Records shown:

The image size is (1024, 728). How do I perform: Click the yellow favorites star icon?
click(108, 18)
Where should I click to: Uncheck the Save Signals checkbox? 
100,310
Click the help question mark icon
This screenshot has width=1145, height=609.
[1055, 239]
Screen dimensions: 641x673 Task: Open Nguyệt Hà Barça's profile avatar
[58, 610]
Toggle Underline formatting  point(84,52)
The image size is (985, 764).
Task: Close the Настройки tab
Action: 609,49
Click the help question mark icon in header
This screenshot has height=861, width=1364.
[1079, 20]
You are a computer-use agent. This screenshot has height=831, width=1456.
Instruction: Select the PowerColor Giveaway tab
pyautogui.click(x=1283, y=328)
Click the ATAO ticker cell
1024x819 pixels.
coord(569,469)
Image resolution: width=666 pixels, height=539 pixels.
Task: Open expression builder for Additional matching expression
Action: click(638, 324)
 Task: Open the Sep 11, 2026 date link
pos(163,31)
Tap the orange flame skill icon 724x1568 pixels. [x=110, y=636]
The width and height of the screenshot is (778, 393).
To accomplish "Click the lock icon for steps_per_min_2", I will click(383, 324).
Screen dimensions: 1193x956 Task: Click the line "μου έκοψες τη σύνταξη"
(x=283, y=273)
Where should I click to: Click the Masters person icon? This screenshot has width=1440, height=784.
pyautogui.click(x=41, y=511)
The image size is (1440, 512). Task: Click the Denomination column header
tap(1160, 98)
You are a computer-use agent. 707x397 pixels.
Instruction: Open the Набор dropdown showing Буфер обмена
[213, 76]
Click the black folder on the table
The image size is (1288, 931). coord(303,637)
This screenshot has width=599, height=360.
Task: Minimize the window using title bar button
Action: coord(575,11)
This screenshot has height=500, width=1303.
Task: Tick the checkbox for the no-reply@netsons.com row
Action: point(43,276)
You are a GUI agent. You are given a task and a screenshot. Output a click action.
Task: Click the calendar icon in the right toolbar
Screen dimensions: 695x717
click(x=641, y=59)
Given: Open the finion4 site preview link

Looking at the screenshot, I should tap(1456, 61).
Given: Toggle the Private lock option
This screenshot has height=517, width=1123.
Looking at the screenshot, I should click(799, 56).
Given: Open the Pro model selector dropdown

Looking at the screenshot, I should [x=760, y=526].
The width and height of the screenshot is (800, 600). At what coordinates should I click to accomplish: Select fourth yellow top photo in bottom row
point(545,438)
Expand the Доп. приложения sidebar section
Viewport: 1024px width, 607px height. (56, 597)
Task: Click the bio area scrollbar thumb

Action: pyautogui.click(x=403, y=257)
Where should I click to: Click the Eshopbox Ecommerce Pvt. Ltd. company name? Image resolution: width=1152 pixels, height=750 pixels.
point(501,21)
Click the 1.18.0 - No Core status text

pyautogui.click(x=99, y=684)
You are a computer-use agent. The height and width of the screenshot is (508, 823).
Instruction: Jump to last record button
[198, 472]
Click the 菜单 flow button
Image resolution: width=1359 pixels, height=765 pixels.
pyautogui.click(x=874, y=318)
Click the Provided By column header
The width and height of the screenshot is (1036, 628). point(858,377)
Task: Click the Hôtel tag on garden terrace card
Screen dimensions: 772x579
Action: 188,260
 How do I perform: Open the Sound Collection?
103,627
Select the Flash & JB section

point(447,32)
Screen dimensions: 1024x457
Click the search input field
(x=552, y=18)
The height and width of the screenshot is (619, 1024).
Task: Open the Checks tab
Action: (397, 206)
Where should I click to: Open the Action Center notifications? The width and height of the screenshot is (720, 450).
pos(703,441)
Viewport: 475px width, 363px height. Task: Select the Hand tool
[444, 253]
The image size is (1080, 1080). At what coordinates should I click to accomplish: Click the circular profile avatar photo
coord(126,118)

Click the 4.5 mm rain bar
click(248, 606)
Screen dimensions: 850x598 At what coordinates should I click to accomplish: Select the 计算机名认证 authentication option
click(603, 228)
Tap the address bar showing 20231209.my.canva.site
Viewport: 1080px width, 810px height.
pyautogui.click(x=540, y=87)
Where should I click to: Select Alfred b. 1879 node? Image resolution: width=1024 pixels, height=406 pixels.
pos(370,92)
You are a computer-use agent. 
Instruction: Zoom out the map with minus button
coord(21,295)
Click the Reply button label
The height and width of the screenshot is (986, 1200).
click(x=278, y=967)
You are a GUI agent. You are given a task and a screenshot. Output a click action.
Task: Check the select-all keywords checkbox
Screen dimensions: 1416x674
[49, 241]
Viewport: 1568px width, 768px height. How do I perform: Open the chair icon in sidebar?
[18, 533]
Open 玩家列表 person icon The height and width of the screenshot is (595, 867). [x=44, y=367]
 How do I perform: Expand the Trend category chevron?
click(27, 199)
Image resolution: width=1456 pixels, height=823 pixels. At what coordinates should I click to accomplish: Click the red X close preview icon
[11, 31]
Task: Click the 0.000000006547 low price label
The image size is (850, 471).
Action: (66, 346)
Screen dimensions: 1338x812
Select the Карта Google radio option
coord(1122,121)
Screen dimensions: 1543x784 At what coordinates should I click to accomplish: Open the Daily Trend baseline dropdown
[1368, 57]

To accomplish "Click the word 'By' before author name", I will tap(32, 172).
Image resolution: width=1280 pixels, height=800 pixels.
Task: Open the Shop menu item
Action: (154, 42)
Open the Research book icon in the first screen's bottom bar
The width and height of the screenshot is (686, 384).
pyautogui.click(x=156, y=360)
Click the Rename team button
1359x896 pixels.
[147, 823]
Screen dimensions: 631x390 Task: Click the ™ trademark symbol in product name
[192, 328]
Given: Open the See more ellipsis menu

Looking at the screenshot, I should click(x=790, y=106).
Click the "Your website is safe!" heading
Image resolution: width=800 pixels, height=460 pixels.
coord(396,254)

What is needed: Each line above must be reproduced exactly as it stands.

Task answer:
The image size is (1024, 728). How do I perform: Click the yellow favorites star icon?
click(108, 18)
Where should I click to: Uncheck the Save Signals checkbox? 
100,310
Click the help question mark icon
This screenshot has width=1145, height=609.
[1055, 239]
Screen dimensions: 641x673 Task: Open Nguyệt Hà Barça's profile avatar
[58, 610]
Toggle Underline formatting  point(84,52)
The image size is (985, 764).
Task: Close the Настройки tab
Action: 609,49
Click the help question mark icon in header
This screenshot has height=861, width=1364.
[1079, 20]
You are a computer-use agent. This screenshot has height=831, width=1456.
Instruction: Select the PowerColor Giveaway tab
pyautogui.click(x=1283, y=328)
Click the ATAO ticker cell
1024x819 pixels.
coord(569,469)
Image resolution: width=666 pixels, height=539 pixels.
Task: Open expression builder for Additional matching expression
Action: click(638, 324)
 Task: Open the Sep 11, 2026 date link
pos(163,31)
Tap the orange flame skill icon 724x1568 pixels. [x=110, y=636]
The width and height of the screenshot is (778, 393).
To accomplish "Click the lock icon for steps_per_min_2", I will click(383, 324).
Screen dimensions: 1193x956 Task: Click the line "μου έκοψες τη σύνταξη"
(x=283, y=273)
Where should I click to: Click the Masters person icon? This screenshot has width=1440, height=784.
pyautogui.click(x=41, y=511)
The image size is (1440, 512). Task: Click the Denomination column header
tap(1160, 98)
You are a computer-use agent. 707x397 pixels.
Instruction: Open the Набор dropdown showing Буфер обмена
[213, 76]
Click the black folder on the table
The image size is (1288, 931). coord(303,637)
This screenshot has width=599, height=360.
Task: Minimize the window using title bar button
Action: coord(575,11)
This screenshot has height=500, width=1303.
Task: Tick the checkbox for the no-reply@netsons.com row
Action: point(43,276)
You are a GUI agent. You are given a task and a screenshot. Output a click action.
Task: Click the calendar icon in the right toolbar
Screen dimensions: 695x717
click(x=641, y=59)
Given: Open the finion4 site preview link

Looking at the screenshot, I should tap(1456, 61).
Given: Toggle the Private lock option
This screenshot has height=517, width=1123.
Looking at the screenshot, I should click(799, 56).
Given: Open the Pro model selector dropdown

Looking at the screenshot, I should [x=760, y=526].
The width and height of the screenshot is (800, 600). At what coordinates should I click to accomplish: Select fourth yellow top photo in bottom row
point(545,438)
Expand the Доп. приложения sidebar section
Viewport: 1024px width, 607px height. (56, 597)
Task: Click the bio area scrollbar thumb

Action: pyautogui.click(x=403, y=257)
Where should I click to: Click the Eshopbox Ecommerce Pvt. Ltd. company name? Image resolution: width=1152 pixels, height=750 pixels.
point(501,21)
Click the 1.18.0 - No Core status text

pyautogui.click(x=99, y=684)
You are a computer-use agent. The height and width of the screenshot is (508, 823).
Instruction: Jump to last record button
[198, 472]
Click the 菜单 flow button
Image resolution: width=1359 pixels, height=765 pixels.
pyautogui.click(x=874, y=318)
Click the Provided By column header
The width and height of the screenshot is (1036, 628). point(858,377)
Task: Click the Hôtel tag on garden terrace card
Screen dimensions: 772x579
Action: 188,260
 How do I perform: Open the Sound Collection?
103,627
Select the Flash & JB section

point(447,32)
Screen dimensions: 1024x457
Click the search input field
(x=552, y=18)
The height and width of the screenshot is (619, 1024).
Task: Open the Checks tab
Action: (397, 206)
Where should I click to: Open the Action Center notifications? The width and height of the screenshot is (720, 450).
pos(703,441)
Viewport: 475px width, 363px height. Task: Select the Hand tool
[444, 253]
The image size is (1080, 1080). At what coordinates should I click to accomplish: Click the circular profile avatar photo
coord(126,118)

Click the 4.5 mm rain bar
click(248, 606)
Screen dimensions: 850x598 At what coordinates should I click to accomplish: Select the 计算机名认证 authentication option
click(603, 228)
Tap the address bar showing 20231209.my.canva.site
Viewport: 1080px width, 810px height.
pyautogui.click(x=540, y=87)
Where should I click to: Select Alfred b. 1879 node? Image resolution: width=1024 pixels, height=406 pixels.
pos(370,92)
You are a computer-use agent. 
Instruction: Zoom out the map with minus button
coord(21,295)
Click the Reply button label
The height and width of the screenshot is (986, 1200).
click(x=278, y=967)
You are a GUI agent. You are given a task and a screenshot. Output a click action.
Task: Check the select-all keywords checkbox
Screen dimensions: 1416x674
[49, 241]
Viewport: 1568px width, 768px height. How do I perform: Open the chair icon in sidebar?
[18, 533]
Open 玩家列表 person icon The height and width of the screenshot is (595, 867). [x=44, y=367]
 How do I perform: Expand the Trend category chevron?
click(27, 199)
Image resolution: width=1456 pixels, height=823 pixels. At what coordinates should I click to accomplish: Click the red X close preview icon
[11, 31]
Task: Click the 0.000000006547 low price label
The image size is (850, 471).
Action: (66, 346)
Screen dimensions: 1338x812
Select the Карта Google radio option
coord(1122,121)
Screen dimensions: 1543x784 At what coordinates should I click to accomplish: Open the Daily Trend baseline dropdown
[1368, 57]

To accomplish "Click the word 'By' before author name", I will tap(32, 172).
Image resolution: width=1280 pixels, height=800 pixels.
Task: Open the Shop menu item
Action: (154, 42)
Open the Research book icon in the first screen's bottom bar
The width and height of the screenshot is (686, 384).
pyautogui.click(x=156, y=360)
Click the Rename team button
1359x896 pixels.
[147, 823]
Screen dimensions: 631x390 Task: Click the ™ trademark symbol in product name
[192, 328]
Given: Open the See more ellipsis menu

Looking at the screenshot, I should click(x=790, y=106).
Click the "Your website is safe!" heading
Image resolution: width=800 pixels, height=460 pixels.
coord(396,254)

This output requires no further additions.